**What you are asked to do:**
Can you rewrite the data from the line holding "Viewport: 800px width, 800px height." through the line holding "click(806, 715)", inclusive, keeping the requests? Scale every coordinate in the answers by 1.05 and round to whole numbers, with halves going up, while leaving all numbers in the requests unchanged.

**Task inputs:**
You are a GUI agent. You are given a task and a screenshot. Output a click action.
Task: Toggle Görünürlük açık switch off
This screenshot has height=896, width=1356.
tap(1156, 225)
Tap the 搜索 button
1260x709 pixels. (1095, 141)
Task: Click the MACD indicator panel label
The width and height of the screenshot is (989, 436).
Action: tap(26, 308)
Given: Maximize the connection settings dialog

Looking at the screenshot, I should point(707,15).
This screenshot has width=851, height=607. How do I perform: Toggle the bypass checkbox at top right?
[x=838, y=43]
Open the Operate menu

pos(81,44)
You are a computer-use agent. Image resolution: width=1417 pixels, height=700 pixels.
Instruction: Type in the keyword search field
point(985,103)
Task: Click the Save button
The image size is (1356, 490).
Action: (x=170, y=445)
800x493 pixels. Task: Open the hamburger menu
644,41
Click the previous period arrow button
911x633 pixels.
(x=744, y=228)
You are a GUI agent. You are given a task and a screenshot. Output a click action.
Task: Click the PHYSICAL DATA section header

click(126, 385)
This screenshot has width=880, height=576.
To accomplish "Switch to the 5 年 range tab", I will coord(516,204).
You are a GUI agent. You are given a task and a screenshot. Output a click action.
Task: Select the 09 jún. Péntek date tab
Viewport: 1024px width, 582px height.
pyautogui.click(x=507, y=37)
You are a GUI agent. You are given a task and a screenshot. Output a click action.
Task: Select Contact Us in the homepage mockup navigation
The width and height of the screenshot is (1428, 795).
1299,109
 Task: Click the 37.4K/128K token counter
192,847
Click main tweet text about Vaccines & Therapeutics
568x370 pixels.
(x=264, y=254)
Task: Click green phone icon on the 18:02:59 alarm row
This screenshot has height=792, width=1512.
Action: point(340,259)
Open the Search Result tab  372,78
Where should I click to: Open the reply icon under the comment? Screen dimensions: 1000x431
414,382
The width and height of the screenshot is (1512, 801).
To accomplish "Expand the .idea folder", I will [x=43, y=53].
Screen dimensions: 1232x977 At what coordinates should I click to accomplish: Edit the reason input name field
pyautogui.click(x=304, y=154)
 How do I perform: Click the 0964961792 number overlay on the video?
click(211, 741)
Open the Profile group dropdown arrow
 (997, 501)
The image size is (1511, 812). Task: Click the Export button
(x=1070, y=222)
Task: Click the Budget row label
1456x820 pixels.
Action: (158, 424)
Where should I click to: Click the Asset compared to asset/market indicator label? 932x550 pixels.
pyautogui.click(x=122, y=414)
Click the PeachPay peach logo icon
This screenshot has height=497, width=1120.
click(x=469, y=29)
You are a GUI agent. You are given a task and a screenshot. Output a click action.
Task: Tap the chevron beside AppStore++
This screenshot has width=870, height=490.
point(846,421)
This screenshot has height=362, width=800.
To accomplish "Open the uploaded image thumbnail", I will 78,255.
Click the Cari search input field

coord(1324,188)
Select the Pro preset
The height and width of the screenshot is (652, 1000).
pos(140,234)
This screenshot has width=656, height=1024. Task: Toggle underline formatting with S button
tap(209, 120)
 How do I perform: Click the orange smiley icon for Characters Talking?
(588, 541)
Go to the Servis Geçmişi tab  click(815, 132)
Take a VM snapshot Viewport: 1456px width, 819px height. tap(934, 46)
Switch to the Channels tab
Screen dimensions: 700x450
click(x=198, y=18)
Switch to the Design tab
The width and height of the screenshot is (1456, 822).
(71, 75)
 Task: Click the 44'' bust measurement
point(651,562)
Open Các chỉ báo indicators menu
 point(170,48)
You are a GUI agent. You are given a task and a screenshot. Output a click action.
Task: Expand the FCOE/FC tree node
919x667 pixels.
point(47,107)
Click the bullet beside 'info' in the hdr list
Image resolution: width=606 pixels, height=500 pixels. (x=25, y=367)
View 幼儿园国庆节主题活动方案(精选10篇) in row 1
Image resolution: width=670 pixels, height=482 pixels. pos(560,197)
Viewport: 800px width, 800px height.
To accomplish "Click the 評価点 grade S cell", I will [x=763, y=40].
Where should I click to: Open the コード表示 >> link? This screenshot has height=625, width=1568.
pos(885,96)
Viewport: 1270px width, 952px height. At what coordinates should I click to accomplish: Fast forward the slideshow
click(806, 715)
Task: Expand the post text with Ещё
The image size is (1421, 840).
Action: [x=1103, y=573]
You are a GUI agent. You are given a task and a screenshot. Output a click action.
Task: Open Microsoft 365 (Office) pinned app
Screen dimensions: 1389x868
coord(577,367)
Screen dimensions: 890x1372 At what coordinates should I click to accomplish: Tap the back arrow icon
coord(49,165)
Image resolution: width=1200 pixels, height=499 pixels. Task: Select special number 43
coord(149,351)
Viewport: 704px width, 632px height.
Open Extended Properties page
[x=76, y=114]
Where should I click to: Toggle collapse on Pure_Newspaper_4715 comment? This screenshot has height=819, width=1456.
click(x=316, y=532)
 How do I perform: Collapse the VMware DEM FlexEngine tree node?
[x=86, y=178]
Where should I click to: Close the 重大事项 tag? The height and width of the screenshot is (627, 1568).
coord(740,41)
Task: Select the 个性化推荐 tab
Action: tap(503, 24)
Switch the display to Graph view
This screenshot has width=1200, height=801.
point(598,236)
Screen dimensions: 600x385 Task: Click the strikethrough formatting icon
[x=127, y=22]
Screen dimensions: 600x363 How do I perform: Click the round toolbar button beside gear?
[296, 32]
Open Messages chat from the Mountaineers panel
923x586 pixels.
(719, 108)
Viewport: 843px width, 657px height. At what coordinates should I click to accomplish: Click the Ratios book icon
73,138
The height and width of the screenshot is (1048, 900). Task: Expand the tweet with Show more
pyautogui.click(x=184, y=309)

**Result of this exercise:**
Viewport: 800px width, 800px height.
To accomplish "Click the 評価点 grade S cell", I will [x=801, y=42].
Where should I click to: Open the コード表示 >> link? This screenshot has height=625, width=1568.
pos(929,101)
Viewport: 1270px width, 952px height. At what coordinates should I click to accomplish: Fast forward the slideshow
click(846, 751)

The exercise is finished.